Below are the entries; transcribe them exactly and drop every picture.

START Source data

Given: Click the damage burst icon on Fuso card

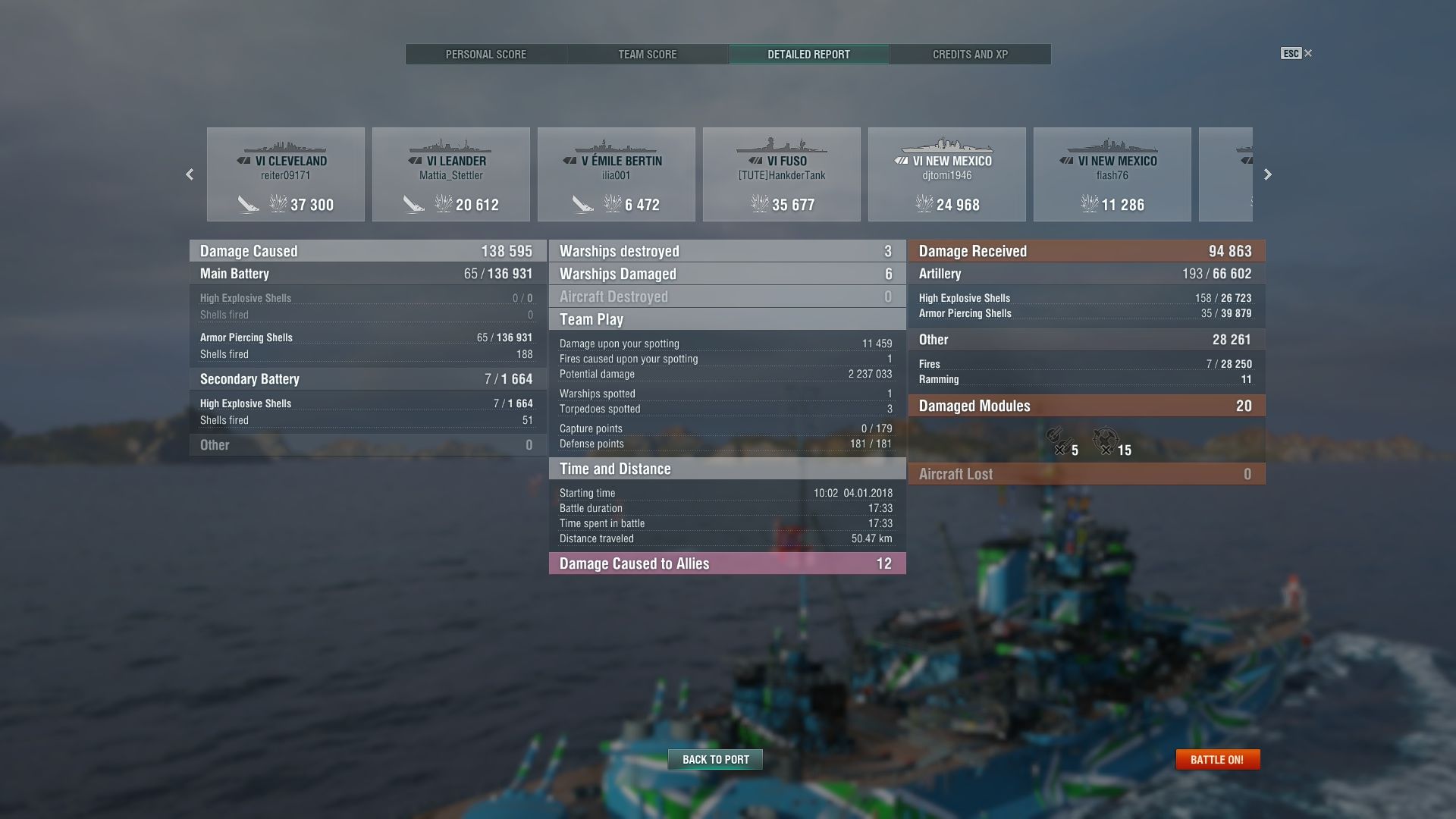Looking at the screenshot, I should click(759, 203).
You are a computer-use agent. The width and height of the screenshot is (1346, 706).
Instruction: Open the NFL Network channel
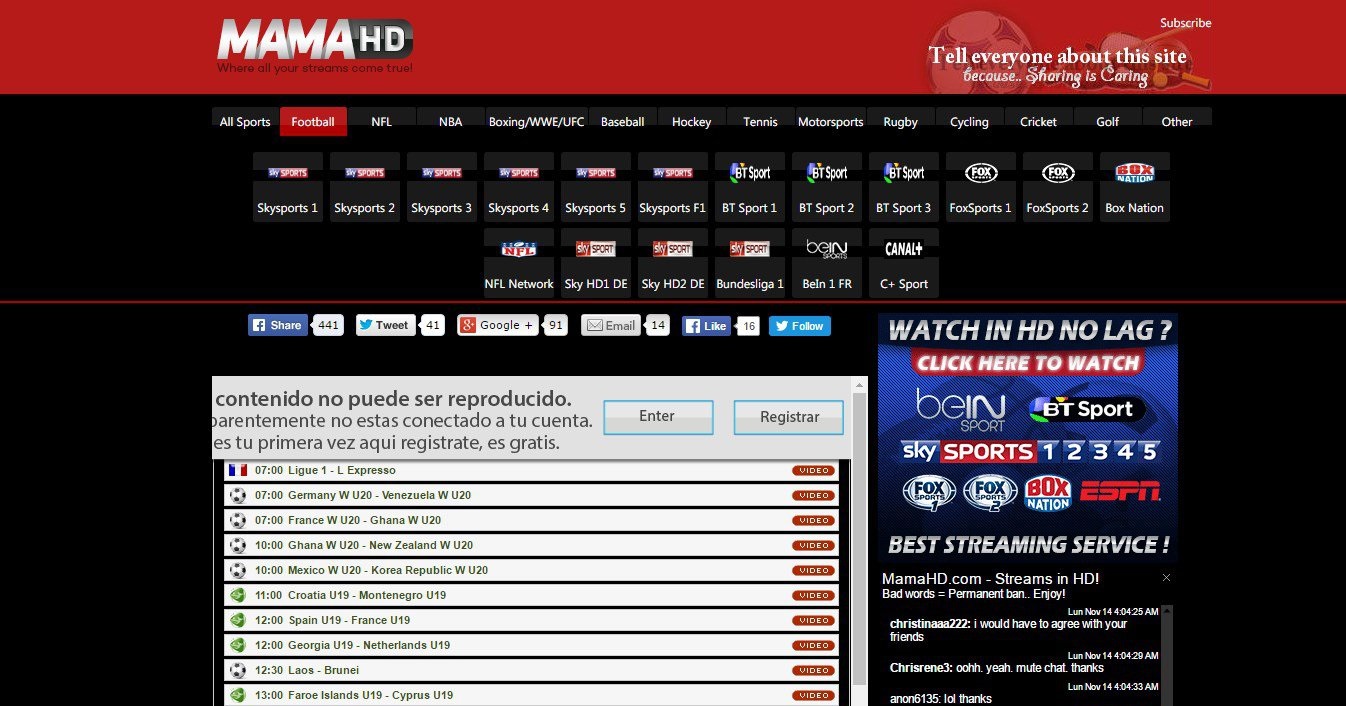point(518,263)
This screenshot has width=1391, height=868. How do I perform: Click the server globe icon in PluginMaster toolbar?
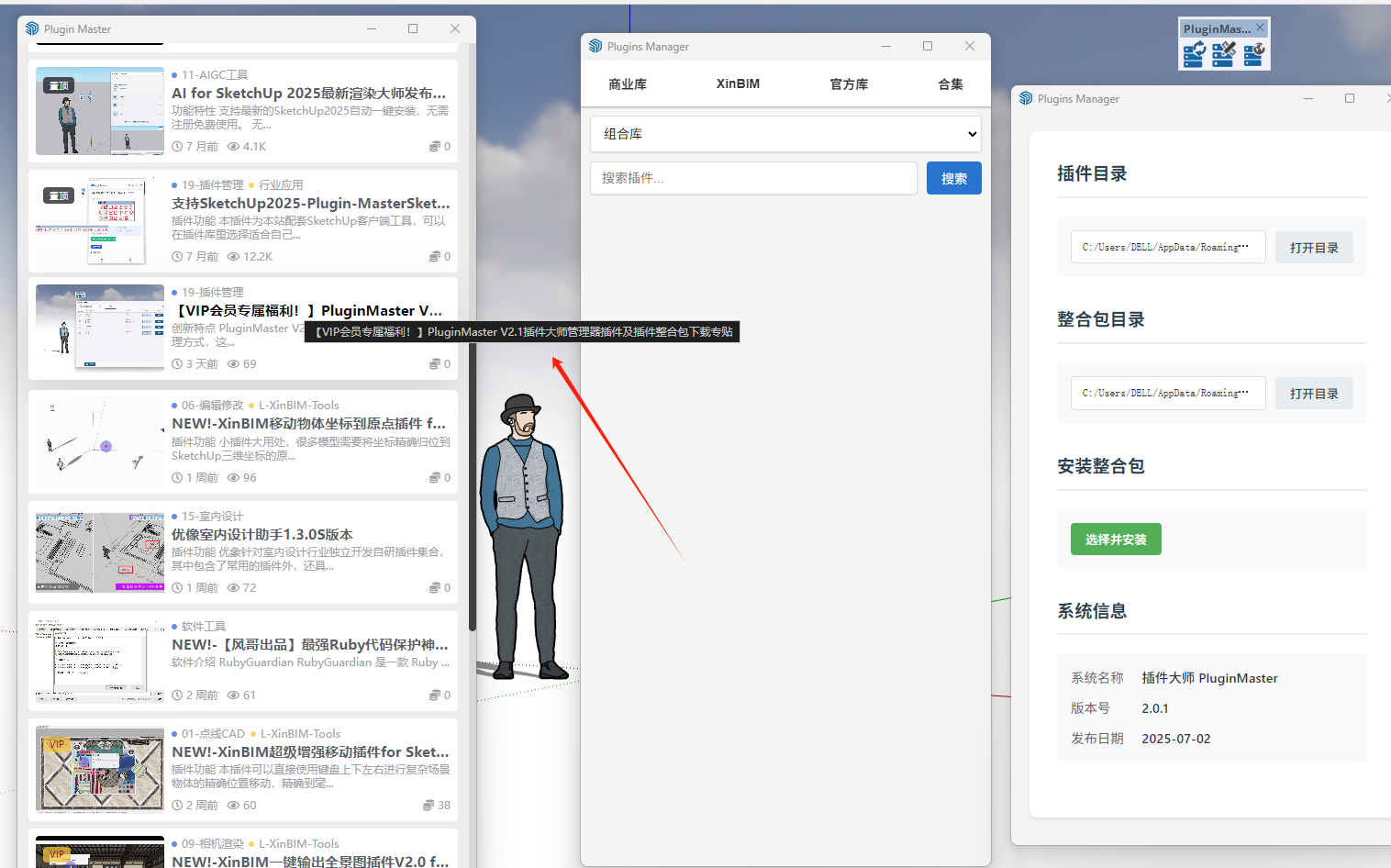click(1254, 55)
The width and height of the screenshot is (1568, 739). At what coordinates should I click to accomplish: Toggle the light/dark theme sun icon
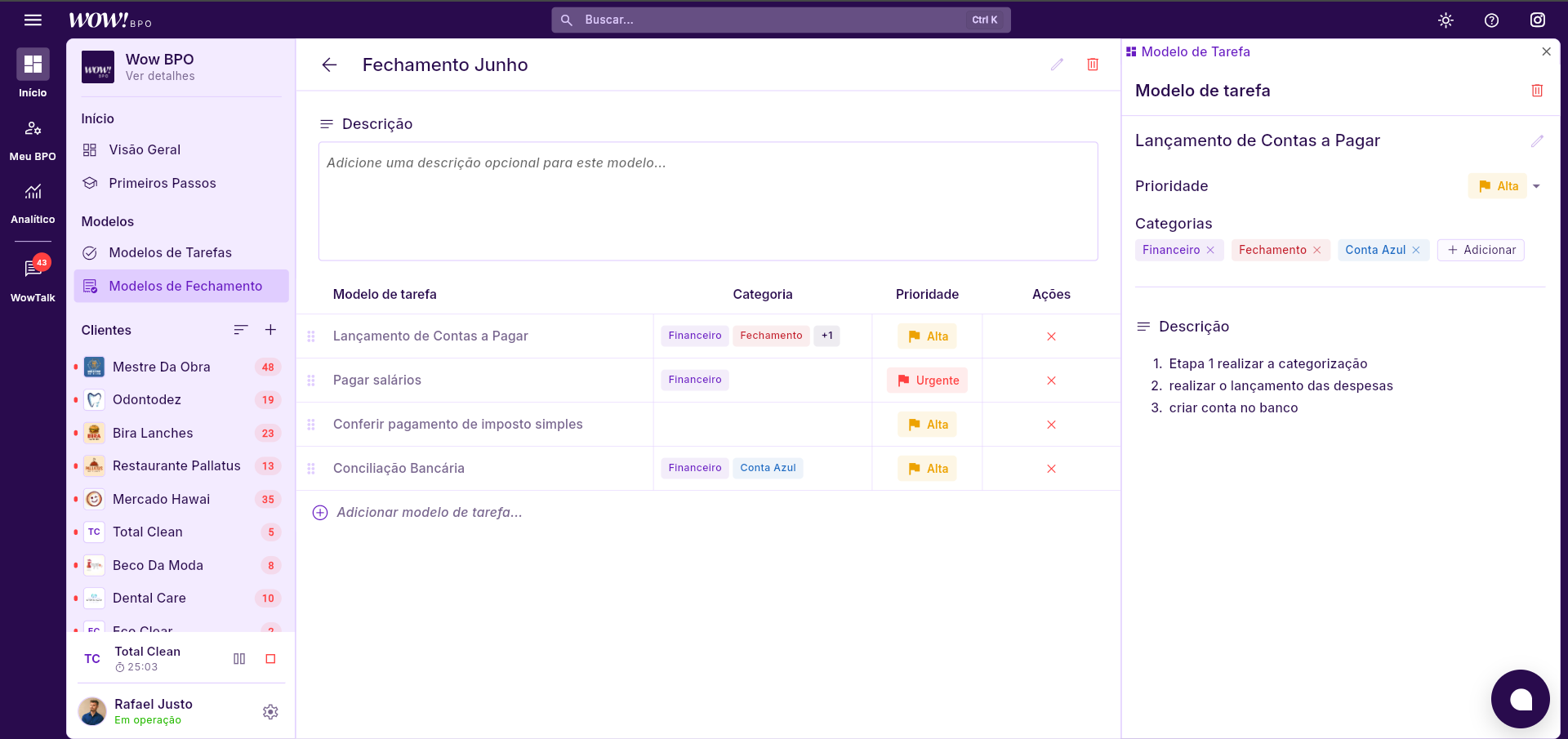[x=1446, y=20]
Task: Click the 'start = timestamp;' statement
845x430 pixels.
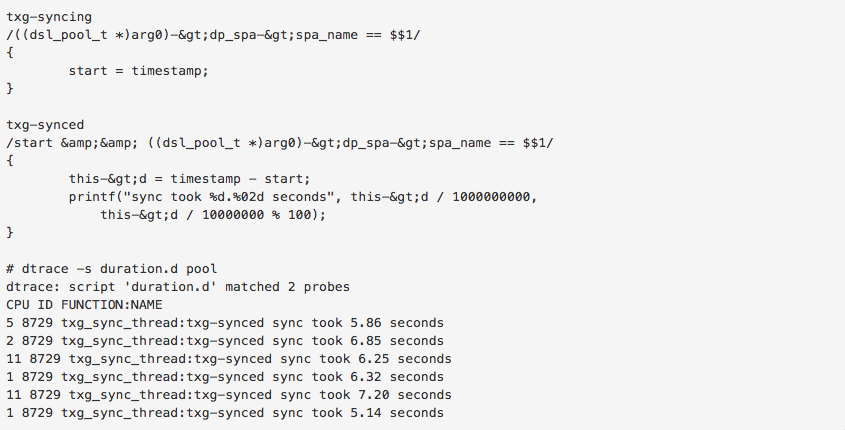Action: pyautogui.click(x=137, y=71)
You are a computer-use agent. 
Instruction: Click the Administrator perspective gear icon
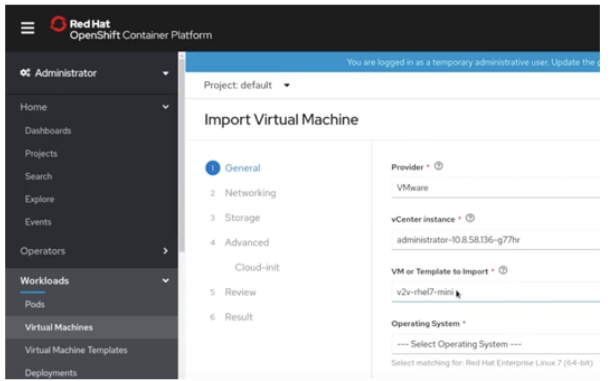[x=25, y=73]
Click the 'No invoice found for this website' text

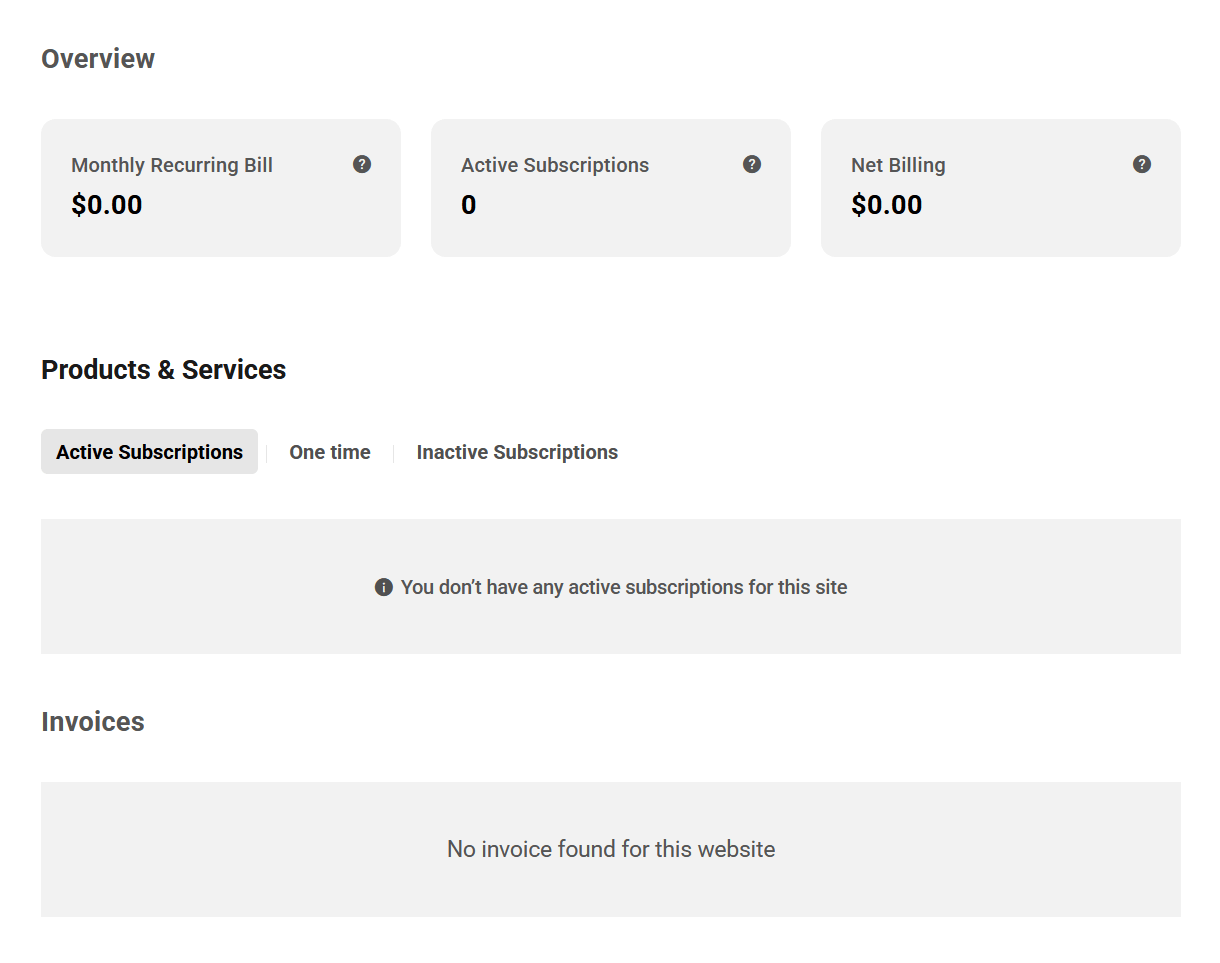pyautogui.click(x=611, y=849)
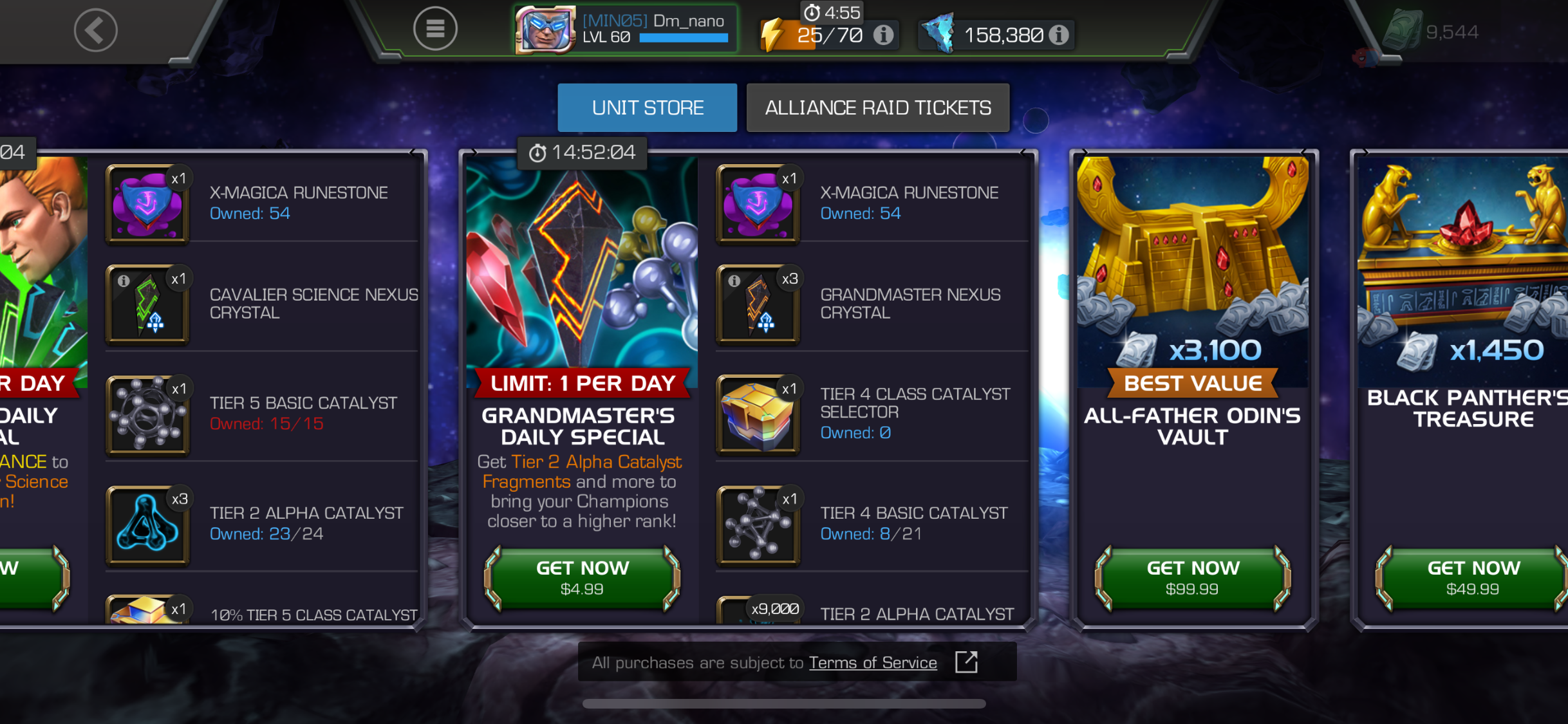The height and width of the screenshot is (724, 1568).
Task: Switch to Unit Store tab
Action: pos(648,107)
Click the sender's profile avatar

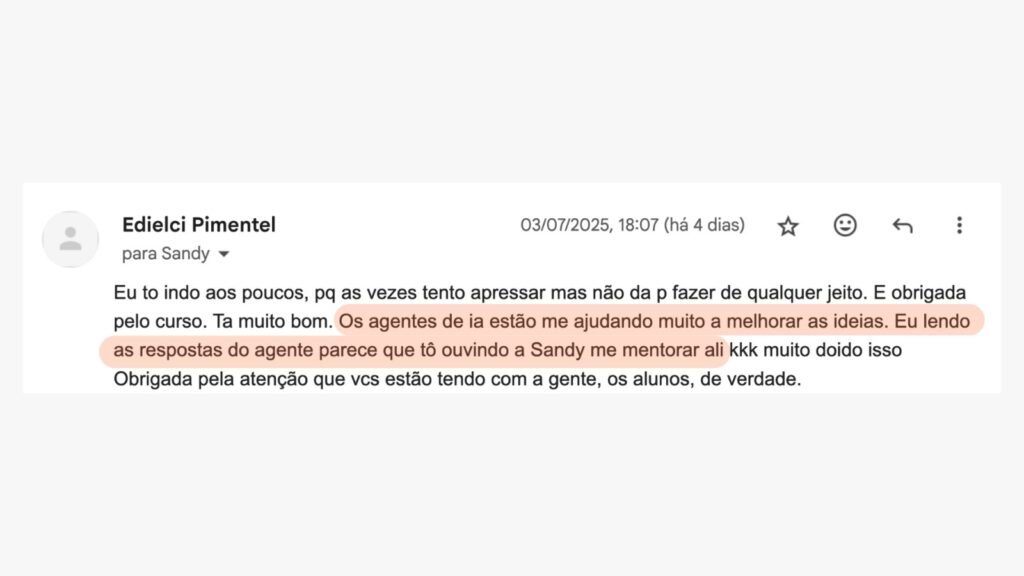coord(70,239)
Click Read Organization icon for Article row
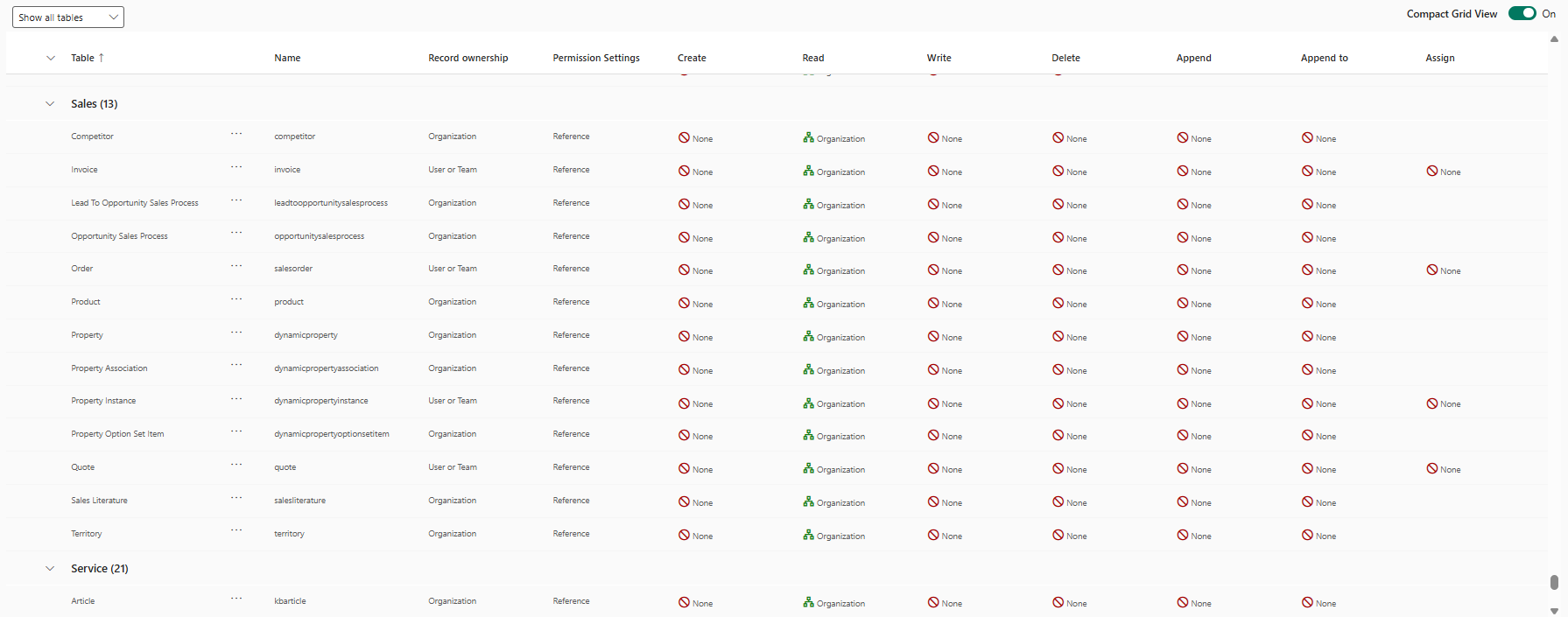The width and height of the screenshot is (1568, 617). (x=808, y=602)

END Source data

**Response:**
Given: Click the damage burst icon on Fuso card

Looking at the screenshot, I should click(759, 203).
You are a computer-use agent. The width and height of the screenshot is (1346, 706).
Instruction: Open the NFL Network channel
point(518,263)
This screenshot has width=1391, height=868. How do I perform: Click the server globe icon in PluginMaster toolbar?
click(1254, 55)
The width and height of the screenshot is (1568, 739). At what coordinates should I click to accomplish: Toggle the light/dark theme sun icon
[x=1446, y=20]
Task: Click the 'start = timestamp;' statement
845x430 pixels.
Action: pyautogui.click(x=137, y=71)
You are a computer-use agent. 
Instruction: Click the Administrator perspective gear icon
[x=25, y=73]
Click the 'No invoice found for this website' text

pyautogui.click(x=611, y=849)
The height and width of the screenshot is (724, 1568).
Task: Switch to Unit Store tab
Action: pos(648,107)
Click the sender's profile avatar

coord(70,239)
Click Read Organization icon for Article row
The width and height of the screenshot is (1568, 617). (x=808, y=602)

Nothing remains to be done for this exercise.